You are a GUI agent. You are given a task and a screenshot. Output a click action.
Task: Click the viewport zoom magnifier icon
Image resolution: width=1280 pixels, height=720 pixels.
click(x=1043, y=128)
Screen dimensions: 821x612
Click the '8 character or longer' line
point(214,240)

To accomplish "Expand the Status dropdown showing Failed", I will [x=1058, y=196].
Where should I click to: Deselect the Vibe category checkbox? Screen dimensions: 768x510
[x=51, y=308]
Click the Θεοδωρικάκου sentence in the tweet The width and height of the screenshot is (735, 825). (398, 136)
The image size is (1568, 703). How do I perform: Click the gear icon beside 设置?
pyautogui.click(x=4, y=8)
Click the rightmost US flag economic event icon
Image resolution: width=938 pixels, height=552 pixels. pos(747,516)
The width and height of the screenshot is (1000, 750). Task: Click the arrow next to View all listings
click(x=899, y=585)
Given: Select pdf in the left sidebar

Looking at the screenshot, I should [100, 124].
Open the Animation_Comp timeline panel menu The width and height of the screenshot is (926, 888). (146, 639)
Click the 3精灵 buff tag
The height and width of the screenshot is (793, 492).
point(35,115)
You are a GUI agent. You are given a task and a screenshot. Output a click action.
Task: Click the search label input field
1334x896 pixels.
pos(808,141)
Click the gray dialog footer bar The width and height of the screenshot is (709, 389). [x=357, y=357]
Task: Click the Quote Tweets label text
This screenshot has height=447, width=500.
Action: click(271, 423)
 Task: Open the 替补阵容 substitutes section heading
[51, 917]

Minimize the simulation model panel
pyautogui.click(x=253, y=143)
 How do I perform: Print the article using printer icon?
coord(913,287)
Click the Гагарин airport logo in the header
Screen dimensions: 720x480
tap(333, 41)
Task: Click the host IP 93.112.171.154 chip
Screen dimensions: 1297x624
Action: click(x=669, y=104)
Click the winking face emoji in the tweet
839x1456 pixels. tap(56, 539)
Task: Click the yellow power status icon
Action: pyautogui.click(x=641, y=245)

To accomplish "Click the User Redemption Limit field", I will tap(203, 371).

────

Return each line of the material in which the string "will" can be found.

To accomplish "Expand the Status dropdown showing Failed", I will [x=1058, y=196].
To accomplish "Click the User Redemption Limit field", I will tap(203, 371).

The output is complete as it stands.